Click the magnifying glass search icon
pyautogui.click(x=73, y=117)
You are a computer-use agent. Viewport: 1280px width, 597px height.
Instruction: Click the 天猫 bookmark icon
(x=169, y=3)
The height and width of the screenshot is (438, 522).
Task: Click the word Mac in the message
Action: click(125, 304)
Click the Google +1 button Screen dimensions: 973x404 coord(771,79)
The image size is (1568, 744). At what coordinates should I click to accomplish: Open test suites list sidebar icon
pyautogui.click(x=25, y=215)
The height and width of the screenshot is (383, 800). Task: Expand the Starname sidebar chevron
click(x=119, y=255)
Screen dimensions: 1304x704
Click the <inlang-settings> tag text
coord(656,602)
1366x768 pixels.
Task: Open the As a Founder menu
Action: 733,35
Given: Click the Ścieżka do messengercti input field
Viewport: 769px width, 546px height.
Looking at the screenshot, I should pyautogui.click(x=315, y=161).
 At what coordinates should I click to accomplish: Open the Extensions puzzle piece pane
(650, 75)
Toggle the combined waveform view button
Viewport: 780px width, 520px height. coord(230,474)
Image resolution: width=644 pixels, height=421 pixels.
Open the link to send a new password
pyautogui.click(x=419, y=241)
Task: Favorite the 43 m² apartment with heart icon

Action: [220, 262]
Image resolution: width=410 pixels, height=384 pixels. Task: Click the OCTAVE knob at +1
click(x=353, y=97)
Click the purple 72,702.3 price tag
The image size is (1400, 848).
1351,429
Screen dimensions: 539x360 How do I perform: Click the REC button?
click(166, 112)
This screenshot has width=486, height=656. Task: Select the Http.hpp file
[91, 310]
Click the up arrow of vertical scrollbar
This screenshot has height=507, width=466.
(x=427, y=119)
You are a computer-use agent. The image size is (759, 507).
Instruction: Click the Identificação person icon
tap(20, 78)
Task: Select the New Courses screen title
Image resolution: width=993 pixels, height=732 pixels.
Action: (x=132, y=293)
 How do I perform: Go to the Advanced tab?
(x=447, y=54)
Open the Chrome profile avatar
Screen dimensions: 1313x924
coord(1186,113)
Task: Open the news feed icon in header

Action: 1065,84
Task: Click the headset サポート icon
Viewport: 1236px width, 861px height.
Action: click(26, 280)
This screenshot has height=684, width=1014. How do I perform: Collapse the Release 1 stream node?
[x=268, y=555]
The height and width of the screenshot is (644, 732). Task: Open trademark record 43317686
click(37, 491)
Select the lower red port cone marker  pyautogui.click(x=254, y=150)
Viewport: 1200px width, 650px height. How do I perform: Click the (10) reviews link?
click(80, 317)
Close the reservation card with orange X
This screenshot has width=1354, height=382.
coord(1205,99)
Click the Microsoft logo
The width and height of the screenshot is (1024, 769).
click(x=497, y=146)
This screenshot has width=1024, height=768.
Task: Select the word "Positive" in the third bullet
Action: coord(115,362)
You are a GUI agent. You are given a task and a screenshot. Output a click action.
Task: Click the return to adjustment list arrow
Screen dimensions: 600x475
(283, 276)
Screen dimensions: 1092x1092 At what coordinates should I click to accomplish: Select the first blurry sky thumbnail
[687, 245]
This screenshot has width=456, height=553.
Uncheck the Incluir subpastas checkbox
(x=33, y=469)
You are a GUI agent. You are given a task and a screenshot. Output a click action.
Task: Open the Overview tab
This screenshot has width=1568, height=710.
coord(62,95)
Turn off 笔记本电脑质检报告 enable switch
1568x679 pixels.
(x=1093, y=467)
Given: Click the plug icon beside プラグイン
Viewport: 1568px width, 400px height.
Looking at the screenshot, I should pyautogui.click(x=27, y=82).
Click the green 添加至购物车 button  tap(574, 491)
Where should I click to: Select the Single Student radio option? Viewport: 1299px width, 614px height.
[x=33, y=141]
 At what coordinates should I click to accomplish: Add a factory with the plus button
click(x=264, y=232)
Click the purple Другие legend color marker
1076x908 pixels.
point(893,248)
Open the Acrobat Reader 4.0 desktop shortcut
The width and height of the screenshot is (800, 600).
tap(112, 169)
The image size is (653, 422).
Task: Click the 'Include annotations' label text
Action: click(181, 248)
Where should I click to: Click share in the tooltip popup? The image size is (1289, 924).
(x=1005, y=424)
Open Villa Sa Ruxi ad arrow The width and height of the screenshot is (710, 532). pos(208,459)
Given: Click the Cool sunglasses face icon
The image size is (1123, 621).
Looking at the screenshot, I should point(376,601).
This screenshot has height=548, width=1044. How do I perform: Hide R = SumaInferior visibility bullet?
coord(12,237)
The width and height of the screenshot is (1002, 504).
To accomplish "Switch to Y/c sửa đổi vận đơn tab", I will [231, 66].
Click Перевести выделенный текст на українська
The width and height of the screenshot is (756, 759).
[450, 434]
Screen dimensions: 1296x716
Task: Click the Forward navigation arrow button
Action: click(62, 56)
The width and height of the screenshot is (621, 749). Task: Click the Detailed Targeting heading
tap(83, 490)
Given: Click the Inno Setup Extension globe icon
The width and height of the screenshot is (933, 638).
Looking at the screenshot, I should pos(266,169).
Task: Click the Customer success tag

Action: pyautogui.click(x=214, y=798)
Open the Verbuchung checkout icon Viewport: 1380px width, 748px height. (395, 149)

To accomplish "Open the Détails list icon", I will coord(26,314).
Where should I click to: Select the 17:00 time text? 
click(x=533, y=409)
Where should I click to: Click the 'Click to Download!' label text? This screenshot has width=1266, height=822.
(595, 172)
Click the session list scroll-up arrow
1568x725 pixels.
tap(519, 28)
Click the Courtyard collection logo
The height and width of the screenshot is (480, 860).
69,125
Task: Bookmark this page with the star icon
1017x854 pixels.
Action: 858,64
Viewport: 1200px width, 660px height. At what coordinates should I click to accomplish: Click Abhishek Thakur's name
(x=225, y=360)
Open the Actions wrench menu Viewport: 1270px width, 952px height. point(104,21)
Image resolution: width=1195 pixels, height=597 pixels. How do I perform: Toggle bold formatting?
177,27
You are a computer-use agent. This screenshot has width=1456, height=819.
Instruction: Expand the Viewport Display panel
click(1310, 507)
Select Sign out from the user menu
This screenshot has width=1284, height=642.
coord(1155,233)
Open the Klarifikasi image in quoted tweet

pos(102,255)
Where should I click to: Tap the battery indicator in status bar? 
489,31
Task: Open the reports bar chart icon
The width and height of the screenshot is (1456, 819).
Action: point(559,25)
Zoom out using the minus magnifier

· · · · ·

▶ _PROBLEM REQUIREMENTS_
Output the lines of the material above exactly, starting at the line that contains "Open the Actions" and ending at the line that contains "Action: point(559,25)".

▶ _FINAL ANSWER_
Open the Actions wrench menu Viewport: 1270px width, 952px height. point(104,21)
Image resolution: width=1195 pixels, height=597 pixels. How do I perform: Toggle bold formatting?
177,27
You are a computer-use agent. This screenshot has width=1456, height=819.
Instruction: Expand the Viewport Display panel
click(1310, 507)
Select Sign out from the user menu
This screenshot has width=1284, height=642.
coord(1155,233)
Open the Klarifikasi image in quoted tweet

pos(102,255)
Where should I click to: Tap the battery indicator in status bar? 
489,31
Task: Open the reports bar chart icon
The width and height of the screenshot is (1456, 819).
Action: point(559,25)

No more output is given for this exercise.